Dynamic Head: Unifying Object Detection Heads with Attentions

Dec 02, 2021

Dynamic Head: Unifying Object Detection Heads with Attentions

Contents

Introduction

Paper was published by Microsoft researchers from Redmond division in Jun 2021.

Among the image data processing tasks performed by deep learning algorithms, there is object detection. Literally finding the answer to what objects are located in a given image and where.

Detector, has been developed by many researchers over a long period of time but still usually has a de-facto standard common structure unifying all previous works:

This common structure is the Backbone + Neck(sometimes) + Head structure

Note: Tsung-Yi Lin, Priya Goyal, Ross Girshick, Kaiming He, and Piotr Dollár.
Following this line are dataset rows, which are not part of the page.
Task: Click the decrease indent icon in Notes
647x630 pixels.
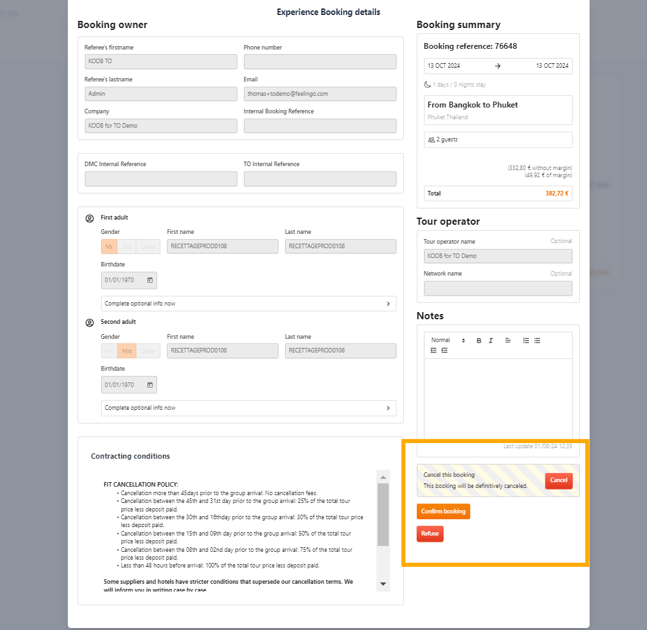Action: 433,351
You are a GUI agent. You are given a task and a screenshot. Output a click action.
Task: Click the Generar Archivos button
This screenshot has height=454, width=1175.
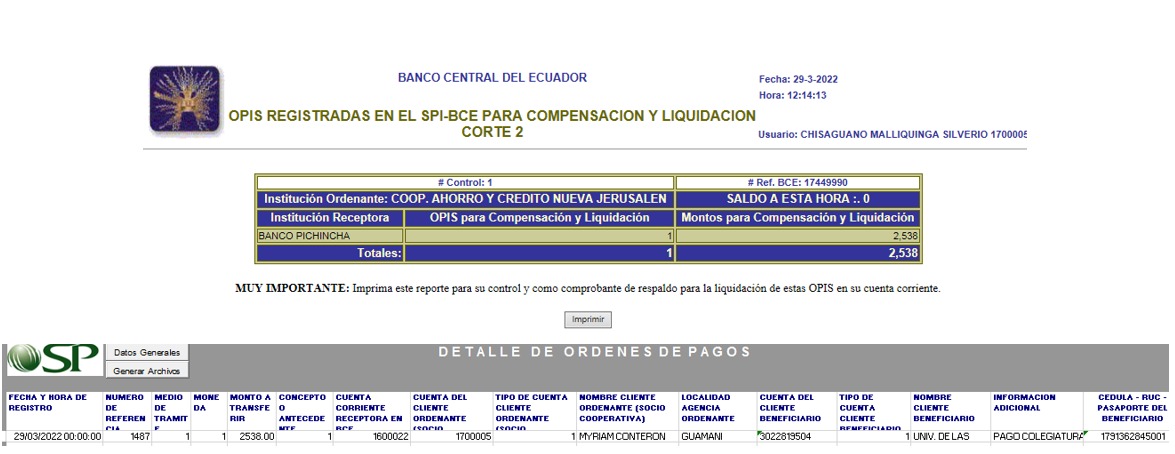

Focal loss for dense object detection. In Proceedings of the IEEE international conference on computer vision, pages 2980–2988, 2017.

The structure above is the structure of RetinaNet. The structure of Backbone + Head is clearly shown. It is similar to many other Single-Shot networks like SSD (single-shot detector),YOLO and etc.

Here (a) is the backbone and (c) is the head. The image is processed in the order of Backbone -> Head, and the features of the image are extracted in the Bakcbone and in the Head - box and class branches identify where and what objects are located.

Here (b) is the part called Neck. The presence of a Neck increases the performance of the model, but it is not essential.

Many researches showed that performance of the detector often depends on 'how well the head is made'.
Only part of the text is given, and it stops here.